There’s a particular kind of quiet that falls over a school trip lunch. You know the one: the children are scoffing soggy sandwiches under a tree, one is asking if crisps are a vegetable, and a teaching assistant (TA) is attempting to maintain eye contact with both the kids and her tepid coffee. It is not, shall we say, an opportunity for quiet reflection or the leisurely browsing of a paperback.
So when a Teaching Assistant recently sparked a fiery Facebook thread by asserting she’d prefer her lunch hour back—or to be paid—for the time she’d spend supervising pupils on a school trip, well… cue a thousand headteachers clutching their risk assessments in horror.
“Not part of the job!” cried some.
“Absolutely part of the job!” replied others.
“If you don’t want to go, work in Tesco,” was the perhaps inevitable refrain.
And somewhere in the middle of this was a truth far more unsettling than the arguments: we still haven’t figured out what fair looks like for support staff.
The Real Cost of ‘Goodwill’
We’ve built an entire extracurricular ecosystem on “goodwill.” Trips, fetes, evening performances, Saturday sports. The system only holds because people step up. But when a TA questions that culture—when she dares to suggest that eating a cheese sandwich while simultaneously preventing a child from vaulting a fence isn’t quite the same as a lunch break—she’s seen as disruptive.
This isn't about entitlement. It’s about recognition.

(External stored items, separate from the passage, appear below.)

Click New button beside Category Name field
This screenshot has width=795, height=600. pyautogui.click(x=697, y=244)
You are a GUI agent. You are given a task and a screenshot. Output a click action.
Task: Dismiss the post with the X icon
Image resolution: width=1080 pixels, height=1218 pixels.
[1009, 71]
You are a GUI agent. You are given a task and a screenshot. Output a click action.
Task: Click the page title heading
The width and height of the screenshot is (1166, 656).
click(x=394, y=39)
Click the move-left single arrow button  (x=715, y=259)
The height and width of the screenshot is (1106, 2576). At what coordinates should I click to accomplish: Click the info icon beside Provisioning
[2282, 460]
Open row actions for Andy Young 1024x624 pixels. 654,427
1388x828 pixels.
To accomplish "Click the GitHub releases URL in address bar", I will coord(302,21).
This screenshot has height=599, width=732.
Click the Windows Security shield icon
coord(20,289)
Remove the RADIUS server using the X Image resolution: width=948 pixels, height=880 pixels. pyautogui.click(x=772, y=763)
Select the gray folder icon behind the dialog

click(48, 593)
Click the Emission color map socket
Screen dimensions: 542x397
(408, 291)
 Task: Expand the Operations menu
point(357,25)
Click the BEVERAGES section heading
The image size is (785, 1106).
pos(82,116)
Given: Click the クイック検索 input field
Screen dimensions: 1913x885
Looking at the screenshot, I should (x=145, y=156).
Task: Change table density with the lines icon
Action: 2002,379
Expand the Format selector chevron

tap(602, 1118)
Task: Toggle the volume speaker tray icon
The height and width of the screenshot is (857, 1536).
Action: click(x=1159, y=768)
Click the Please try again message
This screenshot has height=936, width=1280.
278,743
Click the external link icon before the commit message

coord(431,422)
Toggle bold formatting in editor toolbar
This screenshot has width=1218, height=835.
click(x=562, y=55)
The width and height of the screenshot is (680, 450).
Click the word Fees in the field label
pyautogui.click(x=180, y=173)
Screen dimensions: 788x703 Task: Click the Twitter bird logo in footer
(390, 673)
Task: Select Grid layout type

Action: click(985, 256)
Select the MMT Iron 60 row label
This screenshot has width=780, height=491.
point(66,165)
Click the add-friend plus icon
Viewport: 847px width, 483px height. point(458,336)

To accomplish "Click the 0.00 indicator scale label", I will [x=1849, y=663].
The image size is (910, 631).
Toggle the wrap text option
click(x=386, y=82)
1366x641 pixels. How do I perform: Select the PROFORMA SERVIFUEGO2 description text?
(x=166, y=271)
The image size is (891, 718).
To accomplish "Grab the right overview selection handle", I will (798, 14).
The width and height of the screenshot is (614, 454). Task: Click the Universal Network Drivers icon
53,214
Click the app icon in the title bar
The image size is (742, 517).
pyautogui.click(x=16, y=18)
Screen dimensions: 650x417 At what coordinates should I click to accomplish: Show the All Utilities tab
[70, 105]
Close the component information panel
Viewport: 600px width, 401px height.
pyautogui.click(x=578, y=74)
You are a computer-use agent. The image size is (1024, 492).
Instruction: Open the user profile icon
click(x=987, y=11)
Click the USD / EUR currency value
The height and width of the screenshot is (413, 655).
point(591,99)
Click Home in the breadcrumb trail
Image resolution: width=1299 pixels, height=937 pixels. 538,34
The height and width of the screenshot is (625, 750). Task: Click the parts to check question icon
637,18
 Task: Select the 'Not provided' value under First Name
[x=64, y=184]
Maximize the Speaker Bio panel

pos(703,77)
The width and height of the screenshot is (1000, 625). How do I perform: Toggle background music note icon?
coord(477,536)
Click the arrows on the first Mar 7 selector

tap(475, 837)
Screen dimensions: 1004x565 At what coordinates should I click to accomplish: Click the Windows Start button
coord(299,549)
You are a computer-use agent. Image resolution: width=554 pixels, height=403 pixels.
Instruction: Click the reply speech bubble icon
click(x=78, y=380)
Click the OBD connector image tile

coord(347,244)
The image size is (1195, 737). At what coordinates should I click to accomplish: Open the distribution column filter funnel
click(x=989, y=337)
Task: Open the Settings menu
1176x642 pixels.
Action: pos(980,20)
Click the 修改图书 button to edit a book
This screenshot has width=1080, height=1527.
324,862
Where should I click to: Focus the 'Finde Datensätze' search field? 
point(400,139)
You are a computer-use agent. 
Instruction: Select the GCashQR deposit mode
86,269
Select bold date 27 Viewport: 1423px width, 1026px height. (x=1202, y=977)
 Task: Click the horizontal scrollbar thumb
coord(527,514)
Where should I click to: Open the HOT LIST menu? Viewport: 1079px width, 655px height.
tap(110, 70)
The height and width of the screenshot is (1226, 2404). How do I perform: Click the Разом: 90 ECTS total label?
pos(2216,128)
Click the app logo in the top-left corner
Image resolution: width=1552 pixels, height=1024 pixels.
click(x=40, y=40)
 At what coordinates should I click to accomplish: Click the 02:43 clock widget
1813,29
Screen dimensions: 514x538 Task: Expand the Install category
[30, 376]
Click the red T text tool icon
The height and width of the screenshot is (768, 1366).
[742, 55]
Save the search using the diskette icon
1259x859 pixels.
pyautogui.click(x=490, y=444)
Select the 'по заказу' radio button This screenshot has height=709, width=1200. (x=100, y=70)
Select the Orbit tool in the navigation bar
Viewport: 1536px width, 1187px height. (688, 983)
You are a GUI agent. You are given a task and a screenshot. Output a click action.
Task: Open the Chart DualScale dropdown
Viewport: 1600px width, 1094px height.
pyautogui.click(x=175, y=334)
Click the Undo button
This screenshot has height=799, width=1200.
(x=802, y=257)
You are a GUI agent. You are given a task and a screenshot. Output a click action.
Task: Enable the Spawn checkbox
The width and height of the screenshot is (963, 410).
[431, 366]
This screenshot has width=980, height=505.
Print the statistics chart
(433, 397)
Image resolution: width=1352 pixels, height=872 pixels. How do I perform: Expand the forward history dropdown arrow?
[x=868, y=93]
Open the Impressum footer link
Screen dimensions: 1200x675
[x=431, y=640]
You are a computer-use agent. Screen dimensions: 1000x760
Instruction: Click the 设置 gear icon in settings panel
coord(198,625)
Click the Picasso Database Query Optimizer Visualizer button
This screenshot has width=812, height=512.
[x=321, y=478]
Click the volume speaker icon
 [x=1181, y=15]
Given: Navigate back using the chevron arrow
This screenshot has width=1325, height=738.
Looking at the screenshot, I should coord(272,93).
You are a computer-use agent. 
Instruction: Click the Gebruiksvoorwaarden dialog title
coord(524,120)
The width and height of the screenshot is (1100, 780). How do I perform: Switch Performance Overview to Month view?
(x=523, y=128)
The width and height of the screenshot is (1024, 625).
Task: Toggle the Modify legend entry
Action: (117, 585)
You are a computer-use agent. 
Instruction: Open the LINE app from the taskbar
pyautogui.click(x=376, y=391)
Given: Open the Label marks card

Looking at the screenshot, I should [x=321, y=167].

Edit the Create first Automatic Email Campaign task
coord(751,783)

The truth is that many TAs are on term-time-only contracts, often minimum wage, rarely full-time. They give a lot already. And while some relish school trips (who doesn’t love a free pass to the Natural History Museum?), others weigh the effort, cost, and chaos against their contractual obligations. And they don’t always like the maths.
Contractual Clarity or Cultural Clash?
Much of the online fury stems not from policy, but expectation. There’s often an unspoken assumption that trips are part of the TA role—even if the hours fall outside the contract. Some schools navigate this neatly with Time Off In Lieu (TOIL) agreements or agreed overtime. Others rely on “team spirit.” But team spirit alone doesn’t cover childcare costs or bus fares.
The Equality Act 2010 is clear: part-time workers shouldn’t be treated less favourably than full-time counterparts. The Working Time Regulations 1998 define break entitlements. If a lunch break is taken on duty, it’s not legally a break at all. That’s not politics—it’s employment law.
Culture Eats Policy for Breakfast (But Who Supervises Lunch?)
School culture is powerful. When done well, it’s a shared belief in doing the best for children—together. But when that culture leans too heavily on unpaid labour, it frays. Resentment grows. And talented staff start looking elsewhere.
Rather than painting the TA as obstructive, perhaps we should see her stance as a timely nudge: to review contracts, clarify expectations, and compensate accordingly. Not because we must—but because we should.
Final Thought: The Hidden Heroes
Let’s not forget: the TA in question didn’t refuse the trip. She simply wanted to be paid for the time. That’s not lazy. That’s professional.